Here's Shreya's next patch.
In pr58727 we have a case where the tree/gimple optimizers have decided to
"simplify" constants involved in logical ops by turning off as many bits as
they can in the hope that the simplified constant will be easier/smaller to
encode.

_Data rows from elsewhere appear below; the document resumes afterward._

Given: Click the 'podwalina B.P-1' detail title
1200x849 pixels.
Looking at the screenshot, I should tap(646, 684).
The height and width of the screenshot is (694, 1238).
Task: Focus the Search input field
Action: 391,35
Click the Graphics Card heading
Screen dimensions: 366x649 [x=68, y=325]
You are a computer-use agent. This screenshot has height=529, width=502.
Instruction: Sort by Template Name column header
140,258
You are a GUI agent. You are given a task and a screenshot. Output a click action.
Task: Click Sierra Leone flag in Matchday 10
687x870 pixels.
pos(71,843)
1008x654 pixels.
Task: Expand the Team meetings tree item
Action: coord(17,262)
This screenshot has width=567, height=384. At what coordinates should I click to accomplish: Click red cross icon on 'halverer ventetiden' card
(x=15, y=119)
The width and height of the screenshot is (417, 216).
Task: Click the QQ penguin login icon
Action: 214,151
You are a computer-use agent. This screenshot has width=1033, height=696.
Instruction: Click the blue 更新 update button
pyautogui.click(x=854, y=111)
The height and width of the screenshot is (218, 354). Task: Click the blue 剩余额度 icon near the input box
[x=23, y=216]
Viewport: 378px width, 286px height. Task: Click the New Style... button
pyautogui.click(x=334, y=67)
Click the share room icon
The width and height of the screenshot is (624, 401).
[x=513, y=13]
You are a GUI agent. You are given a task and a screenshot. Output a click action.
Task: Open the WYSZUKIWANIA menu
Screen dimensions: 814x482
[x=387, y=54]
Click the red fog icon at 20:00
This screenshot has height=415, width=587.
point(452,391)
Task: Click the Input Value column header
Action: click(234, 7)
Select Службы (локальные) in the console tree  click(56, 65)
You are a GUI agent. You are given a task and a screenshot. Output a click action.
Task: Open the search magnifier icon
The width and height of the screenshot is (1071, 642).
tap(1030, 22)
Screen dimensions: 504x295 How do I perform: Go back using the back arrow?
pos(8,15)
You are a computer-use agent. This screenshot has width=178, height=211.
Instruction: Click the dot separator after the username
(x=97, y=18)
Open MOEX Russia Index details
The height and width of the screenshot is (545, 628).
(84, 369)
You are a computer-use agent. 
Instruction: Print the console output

That "simplified" constant gets passed down into the RTL optimizers
where it can ultimately cause a missed optimization.
Concretely let's assume we have insns 6, 7, 8 as shown in the combine dump
below:
> Trying 6, 7 -> 9:
> 6: r139:SI=r141:SI&0xfffffffffffffffd
> REG_DEAD r141:SI
> 7: r140:SI=r139:SI&0xffffffffffbfffff
> REG_DEAD r139:SI
> 9: r137:SI=r140:SI|0x2
> REG_DEAD r140:SI
We can obviously see that insn 6 is redundant as the bit we turn off would be
turned on by insn 9. But combine ultimately tries to generate:
> (set (reg:SI 137 [ _3 ])
> (ior:SI (and:SI (reg:SI 141 [ a ])
> (const_int -
4194305 [0xffffffffffbffffd]))
> (const_int 2 [0x2])))
That does actually match a pattern on RISC-V, but it's a pattern that generates
two bit-clear insns (or a bit-clear followed by andi and a pattern we'll be
removing someday). But if instead we IOR 0x2 back into the simplified constant
we get:
> (set (reg:SI 137 [ _3 ])
> (ior:SI (and:SI (reg:SI 141 [ a ])
> (const_int -
4194305 [0xffffffffffbfffff]))
> (const_int 2 [0x2])))
That doesn't match, but when split by generic code in the combiner we get:
> Successfully matched this instruction:
> (set (reg:SI 140)
> (and:SI (reg:SI 141 [ a ])
> (const_int -
4194305 [0xffffffffffbfffff])))
> Successfully matched this instruction:
> (set (reg:SI 137 [ _3 ])
> (ior:SI (reg:SI 140)
> (const_int 2 [0x2])))
Which is bclr+bset/ori. ie, we dropped one of the logical AND operations.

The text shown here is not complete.